OBJECTIVE: Retype the following listing line for line, reproducing every character precisely and leaving nothing out.

--- --- ---

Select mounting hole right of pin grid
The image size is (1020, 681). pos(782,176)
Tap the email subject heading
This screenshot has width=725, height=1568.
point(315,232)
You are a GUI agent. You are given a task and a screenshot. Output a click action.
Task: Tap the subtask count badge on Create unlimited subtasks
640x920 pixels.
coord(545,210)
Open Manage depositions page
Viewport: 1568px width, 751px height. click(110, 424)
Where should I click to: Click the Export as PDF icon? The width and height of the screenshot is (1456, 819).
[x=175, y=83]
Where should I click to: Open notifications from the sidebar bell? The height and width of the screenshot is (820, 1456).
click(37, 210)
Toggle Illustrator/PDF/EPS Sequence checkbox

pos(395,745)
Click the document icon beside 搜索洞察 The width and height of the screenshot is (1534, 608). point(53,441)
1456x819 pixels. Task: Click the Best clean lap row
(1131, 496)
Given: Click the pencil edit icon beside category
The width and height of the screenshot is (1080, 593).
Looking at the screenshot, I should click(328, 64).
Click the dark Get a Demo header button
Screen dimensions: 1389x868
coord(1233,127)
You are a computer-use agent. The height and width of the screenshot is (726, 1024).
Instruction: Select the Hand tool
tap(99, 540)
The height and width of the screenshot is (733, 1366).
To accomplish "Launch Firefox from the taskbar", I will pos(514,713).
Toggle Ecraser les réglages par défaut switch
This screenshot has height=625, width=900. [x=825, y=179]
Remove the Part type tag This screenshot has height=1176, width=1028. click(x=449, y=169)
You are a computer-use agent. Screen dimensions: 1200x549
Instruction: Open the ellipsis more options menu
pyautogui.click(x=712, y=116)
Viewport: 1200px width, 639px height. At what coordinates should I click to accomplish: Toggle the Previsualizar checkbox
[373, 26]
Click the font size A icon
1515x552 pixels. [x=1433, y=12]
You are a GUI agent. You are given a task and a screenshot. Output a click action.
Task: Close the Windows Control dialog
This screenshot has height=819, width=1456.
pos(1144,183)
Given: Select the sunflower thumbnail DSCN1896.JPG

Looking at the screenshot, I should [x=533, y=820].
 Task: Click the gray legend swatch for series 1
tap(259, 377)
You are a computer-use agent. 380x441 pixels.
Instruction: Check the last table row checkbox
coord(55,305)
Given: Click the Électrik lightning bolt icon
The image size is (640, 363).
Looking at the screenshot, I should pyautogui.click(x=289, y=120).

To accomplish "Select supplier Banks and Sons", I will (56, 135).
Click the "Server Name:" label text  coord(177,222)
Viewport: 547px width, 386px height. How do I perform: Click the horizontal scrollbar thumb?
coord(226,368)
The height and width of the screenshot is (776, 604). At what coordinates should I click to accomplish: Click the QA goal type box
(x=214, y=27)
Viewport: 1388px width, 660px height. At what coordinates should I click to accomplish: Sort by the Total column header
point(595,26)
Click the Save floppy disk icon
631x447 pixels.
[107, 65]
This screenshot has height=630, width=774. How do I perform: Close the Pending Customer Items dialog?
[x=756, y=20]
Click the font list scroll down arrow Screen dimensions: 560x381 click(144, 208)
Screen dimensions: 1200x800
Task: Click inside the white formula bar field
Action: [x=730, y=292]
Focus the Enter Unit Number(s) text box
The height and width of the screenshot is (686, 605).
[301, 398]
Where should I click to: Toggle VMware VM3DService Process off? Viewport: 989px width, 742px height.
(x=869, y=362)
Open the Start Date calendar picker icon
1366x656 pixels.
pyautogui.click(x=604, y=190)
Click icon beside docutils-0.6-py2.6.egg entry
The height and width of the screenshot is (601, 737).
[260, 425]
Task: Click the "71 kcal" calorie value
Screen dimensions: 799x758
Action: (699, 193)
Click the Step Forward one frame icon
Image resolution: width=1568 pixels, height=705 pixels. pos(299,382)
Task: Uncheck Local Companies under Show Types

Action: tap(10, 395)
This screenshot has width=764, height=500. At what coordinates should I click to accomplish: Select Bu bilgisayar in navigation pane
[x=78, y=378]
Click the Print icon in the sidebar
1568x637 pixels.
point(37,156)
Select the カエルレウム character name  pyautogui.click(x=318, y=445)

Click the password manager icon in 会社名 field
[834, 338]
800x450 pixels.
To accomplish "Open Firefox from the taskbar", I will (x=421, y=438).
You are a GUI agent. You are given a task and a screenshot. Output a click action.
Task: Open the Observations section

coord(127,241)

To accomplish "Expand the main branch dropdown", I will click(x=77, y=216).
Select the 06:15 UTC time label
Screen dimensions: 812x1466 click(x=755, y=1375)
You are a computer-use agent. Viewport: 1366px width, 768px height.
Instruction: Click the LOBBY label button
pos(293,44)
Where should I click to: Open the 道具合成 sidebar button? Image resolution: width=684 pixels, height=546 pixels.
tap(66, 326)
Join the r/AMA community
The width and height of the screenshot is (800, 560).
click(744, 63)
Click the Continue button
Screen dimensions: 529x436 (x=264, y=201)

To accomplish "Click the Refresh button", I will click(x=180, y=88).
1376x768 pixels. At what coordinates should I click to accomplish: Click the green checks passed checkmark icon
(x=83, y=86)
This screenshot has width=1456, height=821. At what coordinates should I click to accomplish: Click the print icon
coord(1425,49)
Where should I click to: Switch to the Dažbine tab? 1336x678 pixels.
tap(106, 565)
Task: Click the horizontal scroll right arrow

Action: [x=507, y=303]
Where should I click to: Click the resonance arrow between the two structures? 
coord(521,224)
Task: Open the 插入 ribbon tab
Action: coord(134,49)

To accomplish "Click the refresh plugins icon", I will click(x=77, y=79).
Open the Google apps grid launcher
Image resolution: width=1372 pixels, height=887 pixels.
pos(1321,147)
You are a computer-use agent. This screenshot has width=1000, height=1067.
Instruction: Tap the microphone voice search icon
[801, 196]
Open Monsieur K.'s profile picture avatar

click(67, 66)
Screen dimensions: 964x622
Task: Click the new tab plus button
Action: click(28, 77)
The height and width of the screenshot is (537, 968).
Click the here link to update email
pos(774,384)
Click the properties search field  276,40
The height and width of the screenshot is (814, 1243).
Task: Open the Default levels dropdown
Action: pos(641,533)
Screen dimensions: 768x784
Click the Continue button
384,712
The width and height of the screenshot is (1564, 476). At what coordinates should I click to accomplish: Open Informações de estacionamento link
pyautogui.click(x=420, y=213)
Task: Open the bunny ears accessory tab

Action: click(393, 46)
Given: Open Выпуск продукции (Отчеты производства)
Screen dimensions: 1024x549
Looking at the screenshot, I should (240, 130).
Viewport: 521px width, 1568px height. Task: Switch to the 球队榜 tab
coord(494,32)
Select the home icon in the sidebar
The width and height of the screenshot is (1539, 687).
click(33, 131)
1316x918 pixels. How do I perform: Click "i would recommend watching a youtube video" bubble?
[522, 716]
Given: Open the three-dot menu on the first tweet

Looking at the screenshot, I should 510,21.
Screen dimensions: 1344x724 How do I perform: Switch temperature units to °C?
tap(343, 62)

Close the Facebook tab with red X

--- --- ---

COMPLETE ANSWER:
Select mounting hole right of pin grid
The image size is (1020, 681). pos(782,176)
Tap the email subject heading
This screenshot has width=725, height=1568.
point(315,232)
You are a GUI agent. You are given a task and a screenshot. Output a click action.
Task: Tap the subtask count badge on Create unlimited subtasks
640x920 pixels.
coord(545,210)
Open Manage depositions page
Viewport: 1568px width, 751px height. click(110, 424)
Where should I click to: Click the Export as PDF icon? The width and height of the screenshot is (1456, 819).
[x=175, y=83]
Where should I click to: Open notifications from the sidebar bell? The height and width of the screenshot is (820, 1456).
click(37, 210)
Toggle Illustrator/PDF/EPS Sequence checkbox

pos(395,745)
Click the document icon beside 搜索洞察 The width and height of the screenshot is (1534, 608). point(53,441)
1456x819 pixels. Task: Click the Best clean lap row
(1131, 496)
Given: Click the pencil edit icon beside category
The width and height of the screenshot is (1080, 593).
Looking at the screenshot, I should click(328, 64).
Click the dark Get a Demo header button
Screen dimensions: 1389x868
coord(1233,127)
You are a computer-use agent. The height and width of the screenshot is (726, 1024).
Instruction: Select the Hand tool
tap(99, 540)
The height and width of the screenshot is (733, 1366).
To accomplish "Launch Firefox from the taskbar", I will pos(514,713).
Toggle Ecraser les réglages par défaut switch
This screenshot has height=625, width=900. [x=825, y=179]
Remove the Part type tag This screenshot has height=1176, width=1028. click(x=449, y=169)
You are a computer-use agent. Screen dimensions: 1200x549
Instruction: Open the ellipsis more options menu
pyautogui.click(x=712, y=116)
Viewport: 1200px width, 639px height. At what coordinates should I click to accomplish: Toggle the Previsualizar checkbox
[373, 26]
Click the font size A icon
1515x552 pixels. [x=1433, y=12]
You are a GUI agent. You are given a task and a screenshot. Output a click action.
Task: Close the Windows Control dialog
This screenshot has height=819, width=1456.
pos(1144,183)
Given: Select the sunflower thumbnail DSCN1896.JPG

Looking at the screenshot, I should [x=533, y=820].
 Task: Click the gray legend swatch for series 1
tap(259, 377)
You are a computer-use agent. 380x441 pixels.
Instruction: Check the last table row checkbox
coord(55,305)
Given: Click the Électrik lightning bolt icon
The image size is (640, 363).
Looking at the screenshot, I should pyautogui.click(x=289, y=120).

To accomplish "Select supplier Banks and Sons", I will (56, 135).
Click the "Server Name:" label text  coord(177,222)
Viewport: 547px width, 386px height. How do I perform: Click the horizontal scrollbar thumb?
coord(226,368)
The height and width of the screenshot is (776, 604). At what coordinates should I click to accomplish: Click the QA goal type box
(x=214, y=27)
Viewport: 1388px width, 660px height. At what coordinates should I click to accomplish: Sort by the Total column header
point(595,26)
Click the Save floppy disk icon
631x447 pixels.
[107, 65]
This screenshot has height=630, width=774. How do I perform: Close the Pending Customer Items dialog?
[x=756, y=20]
Click the font list scroll down arrow Screen dimensions: 560x381 click(144, 208)
Screen dimensions: 1200x800
Task: Click inside the white formula bar field
Action: [x=730, y=292]
Focus the Enter Unit Number(s) text box
The height and width of the screenshot is (686, 605).
[301, 398]
Where should I click to: Toggle VMware VM3DService Process off? Viewport: 989px width, 742px height.
(x=869, y=362)
Open the Start Date calendar picker icon
1366x656 pixels.
pyautogui.click(x=604, y=190)
Click icon beside docutils-0.6-py2.6.egg entry
The height and width of the screenshot is (601, 737).
[260, 425]
Task: Click the "71 kcal" calorie value
Screen dimensions: 799x758
Action: (699, 193)
Click the Step Forward one frame icon
Image resolution: width=1568 pixels, height=705 pixels. pos(299,382)
Task: Uncheck Local Companies under Show Types

Action: tap(10, 395)
This screenshot has width=764, height=500. At what coordinates should I click to accomplish: Select Bu bilgisayar in navigation pane
[x=78, y=378]
Click the Print icon in the sidebar
1568x637 pixels.
point(37,156)
Select the カエルレウム character name  pyautogui.click(x=318, y=445)

Click the password manager icon in 会社名 field
[834, 338]
800x450 pixels.
To accomplish "Open Firefox from the taskbar", I will (x=421, y=438).
You are a GUI agent. You are given a task and a screenshot. Output a click action.
Task: Open the Observations section

coord(127,241)

To accomplish "Expand the main branch dropdown", I will click(x=77, y=216).
Select the 06:15 UTC time label
Screen dimensions: 812x1466 click(x=755, y=1375)
You are a computer-use agent. Viewport: 1366px width, 768px height.
Instruction: Click the LOBBY label button
pos(293,44)
Where should I click to: Open the 道具合成 sidebar button? Image resolution: width=684 pixels, height=546 pixels.
tap(66, 326)
Join the r/AMA community
The width and height of the screenshot is (800, 560).
click(744, 63)
Click the Continue button
Screen dimensions: 529x436 (x=264, y=201)

To accomplish "Click the Refresh button", I will click(x=180, y=88).
1376x768 pixels. At what coordinates should I click to accomplish: Click the green checks passed checkmark icon
(x=83, y=86)
This screenshot has width=1456, height=821. At what coordinates should I click to accomplish: Click the print icon
coord(1425,49)
Where should I click to: Switch to the Dažbine tab? 1336x678 pixels.
tap(106, 565)
Task: Click the horizontal scroll right arrow

Action: [x=507, y=303]
Where should I click to: Click the resonance arrow between the two structures? 
coord(521,224)
Task: Open the 插入 ribbon tab
Action: coord(134,49)

To accomplish "Click the refresh plugins icon", I will click(x=77, y=79).
Open the Google apps grid launcher
Image resolution: width=1372 pixels, height=887 pixels.
pos(1321,147)
You are a computer-use agent. This screenshot has width=1000, height=1067.
Instruction: Tap the microphone voice search icon
[801, 196]
Open Monsieur K.'s profile picture avatar

click(67, 66)
Screen dimensions: 964x622
Task: Click the new tab plus button
Action: click(28, 77)
The height and width of the screenshot is (537, 968).
Click the here link to update email
pos(774,384)
Click the properties search field  276,40
The height and width of the screenshot is (814, 1243).
Task: Open the Default levels dropdown
Action: pos(641,533)
Screen dimensions: 768x784
Click the Continue button
384,712
The width and height of the screenshot is (1564, 476). At what coordinates should I click to accomplish: Open Informações de estacionamento link
pyautogui.click(x=420, y=213)
Task: Open the bunny ears accessory tab

Action: click(393, 46)
Given: Open Выпуск продукции (Отчеты производства)
Screen dimensions: 1024x549
Looking at the screenshot, I should (240, 130).
Viewport: 521px width, 1568px height. Task: Switch to the 球队榜 tab
coord(494,32)
Select the home icon in the sidebar
The width and height of the screenshot is (1539, 687).
click(33, 131)
1316x918 pixels. How do I perform: Click "i would recommend watching a youtube video" bubble?
[522, 716]
Given: Open the three-dot menu on the first tweet

Looking at the screenshot, I should 510,21.
Screen dimensions: 1344x724 How do I perform: Switch temperature units to °C?
tap(343, 62)

Close the Facebook tab with red X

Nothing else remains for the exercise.